Sementara itu, Ketua Pemuda Katolik Komda Papua, Alfonsa Jumkon Wayap menuturkan, bahwa  diskriminasi terhadap mahasiswa Papua di Surabaya dan Malang oleh mereka oknum pelaku gagal paham itu.

Menunjukan bahwa mereka tidak paham akan rasa nasionalisme dan kebhinekaan sebagai sesama anak bangsa di dalam NKRI ini.

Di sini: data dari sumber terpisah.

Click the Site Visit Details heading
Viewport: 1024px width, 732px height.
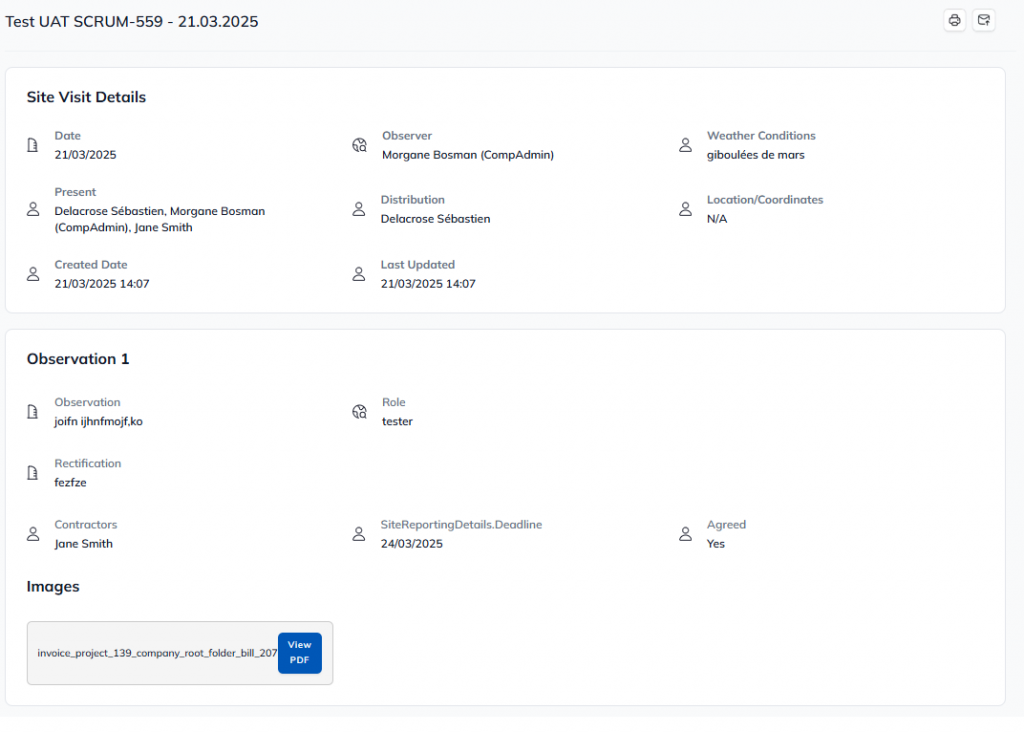click(x=86, y=98)
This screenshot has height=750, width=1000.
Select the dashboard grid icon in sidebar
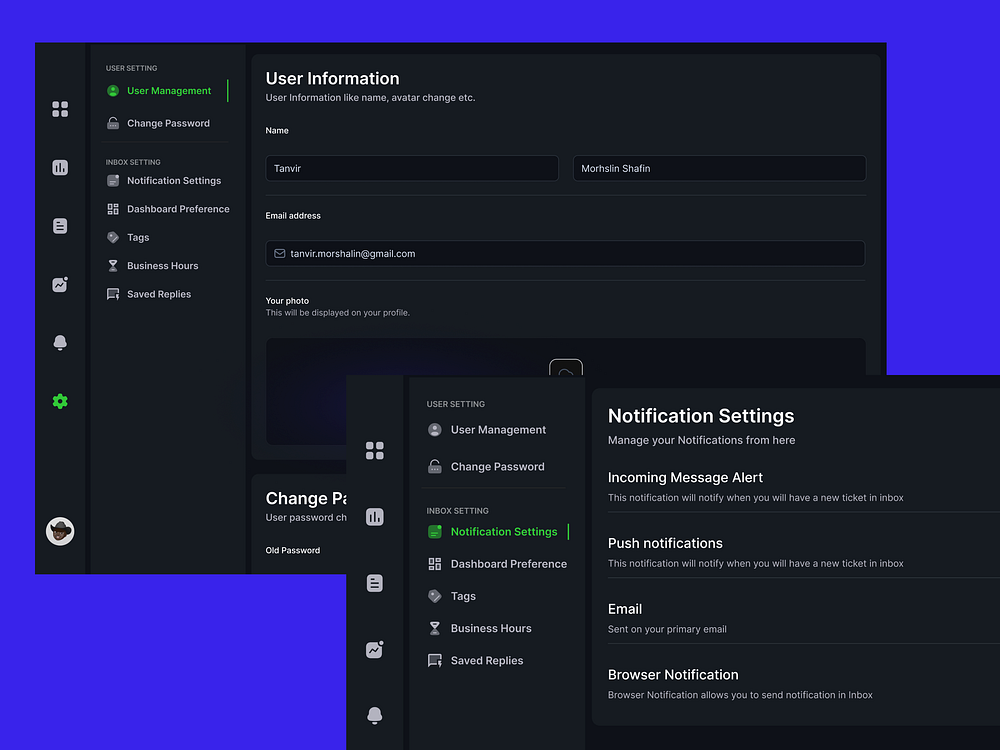60,108
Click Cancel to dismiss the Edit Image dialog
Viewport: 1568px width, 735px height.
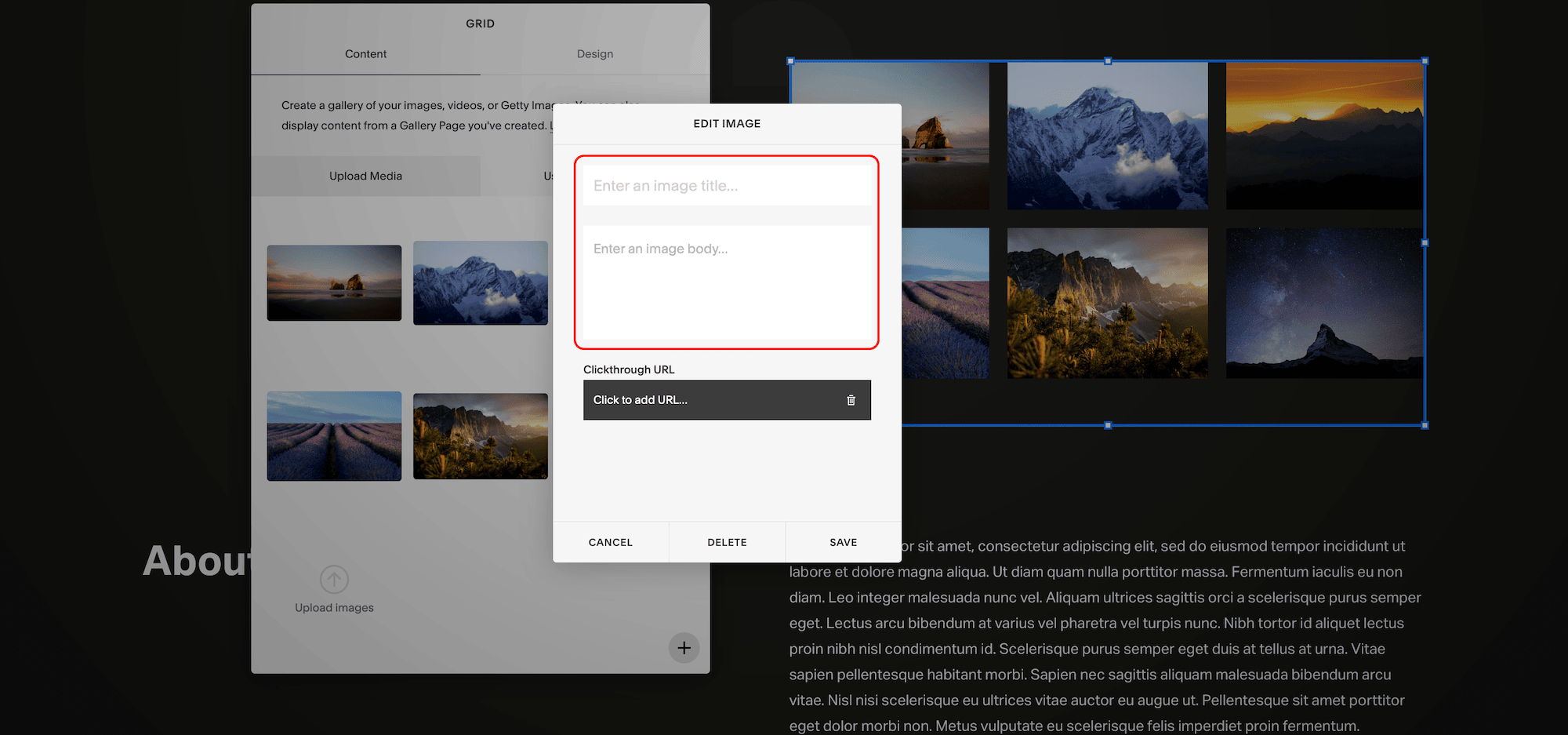pyautogui.click(x=610, y=541)
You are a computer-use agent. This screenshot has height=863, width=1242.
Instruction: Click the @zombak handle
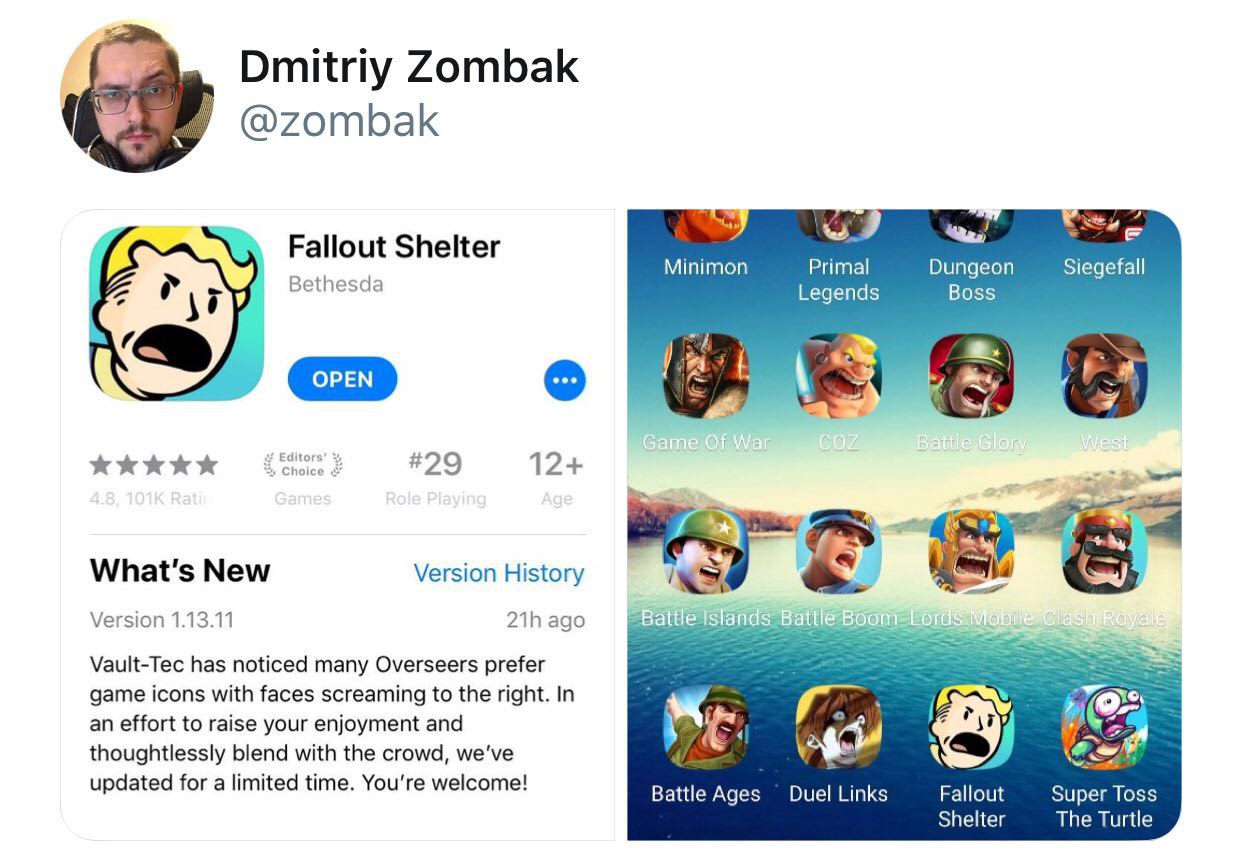pos(339,121)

“Kita telah tau bersama bahwa Negara Indonesia telah meratifikasi Undang-undang tentang penghapusan diskriminasi ras dan etnis Nomor 40 Tahun 2008. Sehingga kita jangn keliru dan bertindak keluar dari apa yang sudah diratifikasi oleh negara kita ini”, kata Pemuda Katolik Komda Papua itu.

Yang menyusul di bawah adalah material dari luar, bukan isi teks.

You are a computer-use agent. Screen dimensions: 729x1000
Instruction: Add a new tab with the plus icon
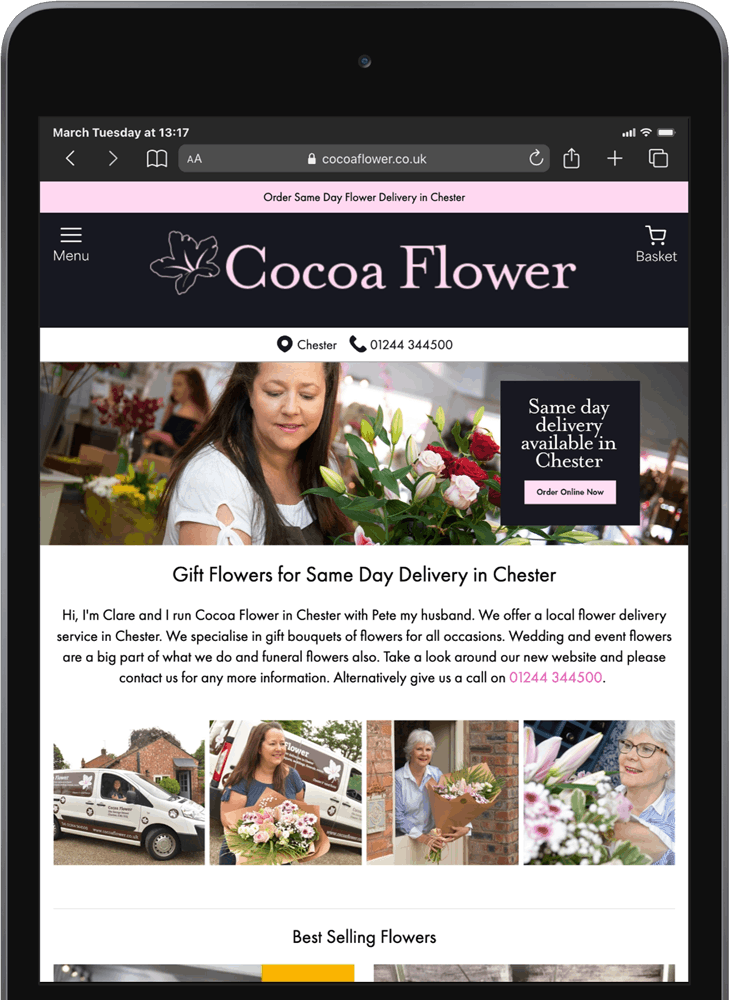tap(615, 158)
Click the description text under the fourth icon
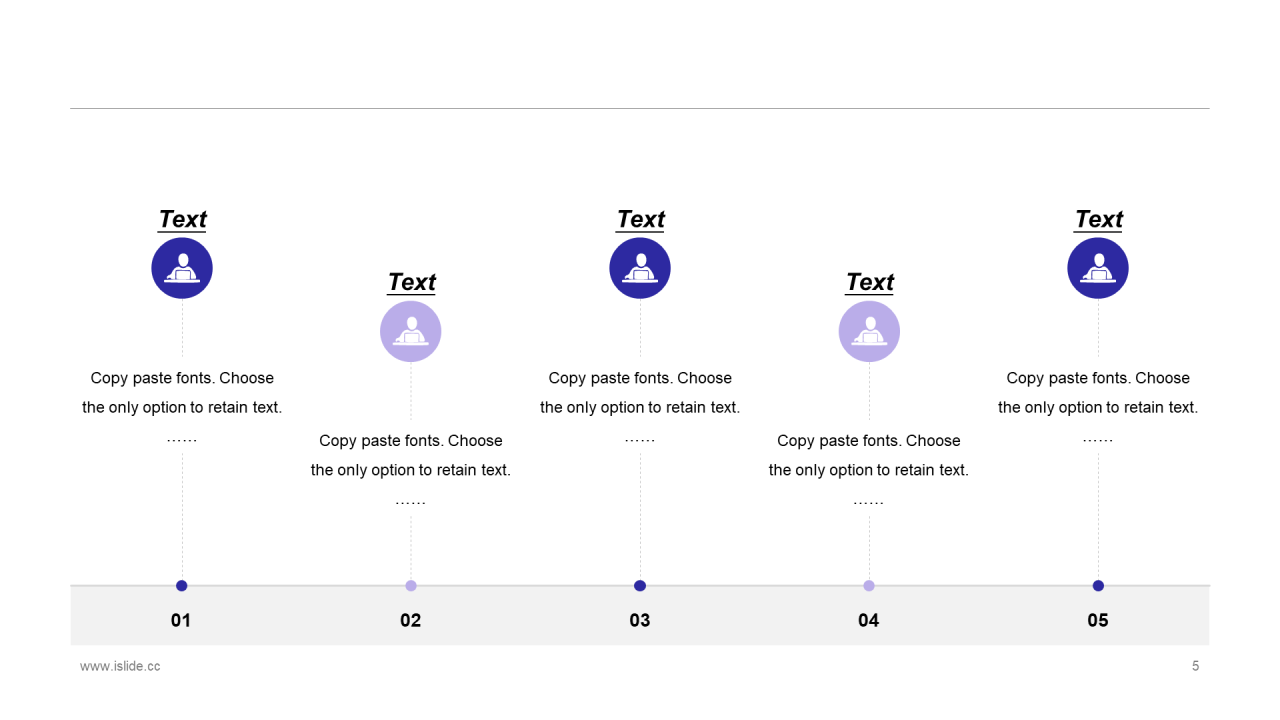Viewport: 1280px width, 720px height. coord(869,456)
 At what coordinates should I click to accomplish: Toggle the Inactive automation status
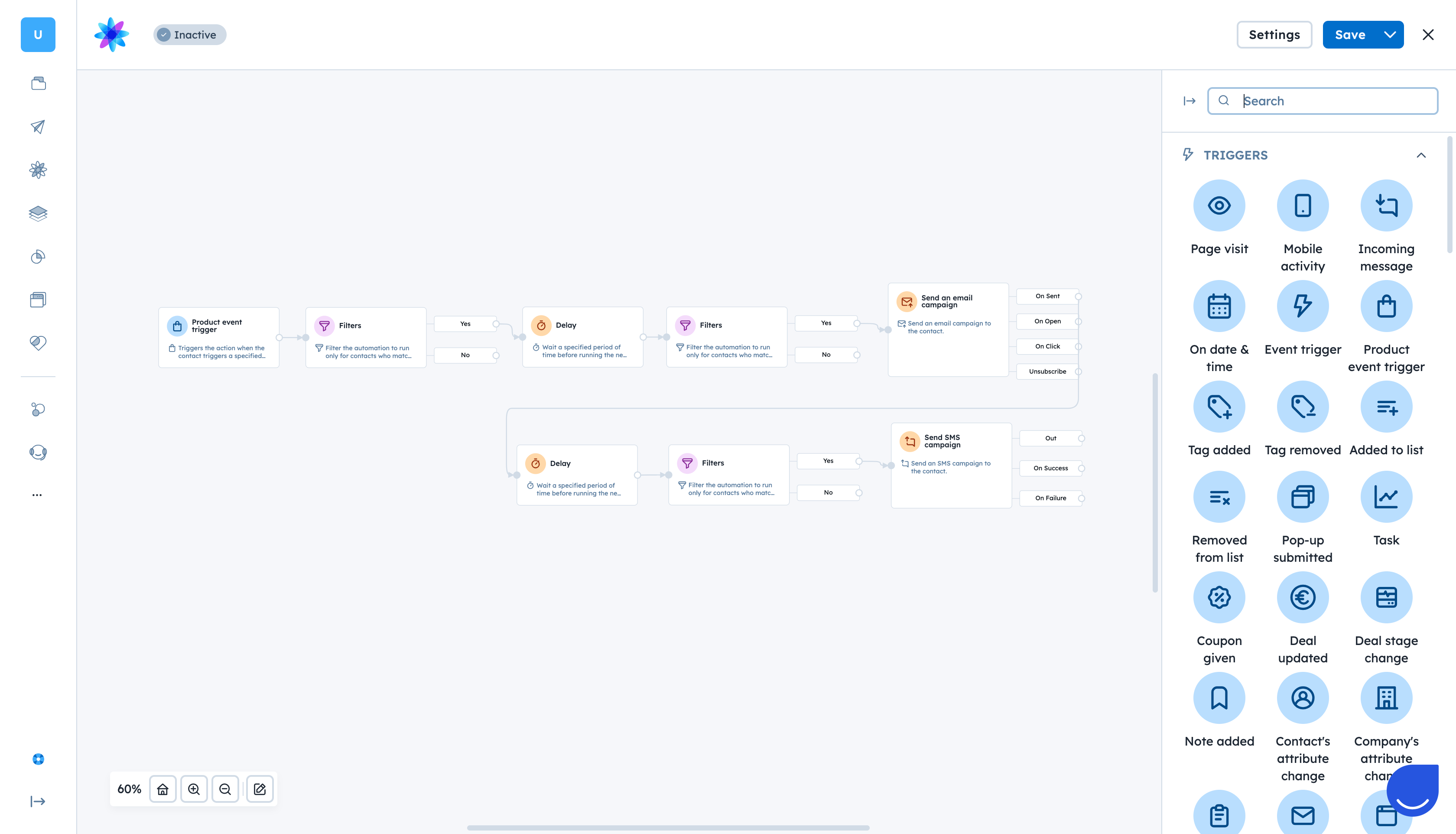click(x=189, y=35)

Hal senada juga diutarakan oleh Sekretaris DPD GAMKI Papua, Yopie Romhadi menyebutkan tindakan atau perilaku tidak etis yang dilakukan oleh oknuk-oknum pelaku terhadap mahasiswa Papua di Surabaya dan Malang itu. Sikap mereka ini ingin memecah bela persatuan dan kesatuan di dalam NKRI ini. Maka sikap oknuk-oknum itu tidak bisa dikompromi dan ditolerir.

“apa yang sudah dilakukan oleh oknum-oknum pelaku terhadap mahasiswa Papua di Surabaya dan Malang. Sesungguhnya telah mencederai rasa kesatuan dan persatuan yang selama ini kita bangun bersama. Maka sikap oknuk-oknum itu tidak bisa dikompromi dan ditolerir. Dan pantas untuk diproses hukum”, Tegas Sekretaris DPD GAMKI Papua itu.

Mengakhiri jumpa pers itu Ketua DPW BKPRMI Papua, Irji Matdoan menghimbau agar oknuk-oknum pelaku rasis ini segera diproses hukum, sehingga ada rasa keadilan bagi sesama anak bangsa.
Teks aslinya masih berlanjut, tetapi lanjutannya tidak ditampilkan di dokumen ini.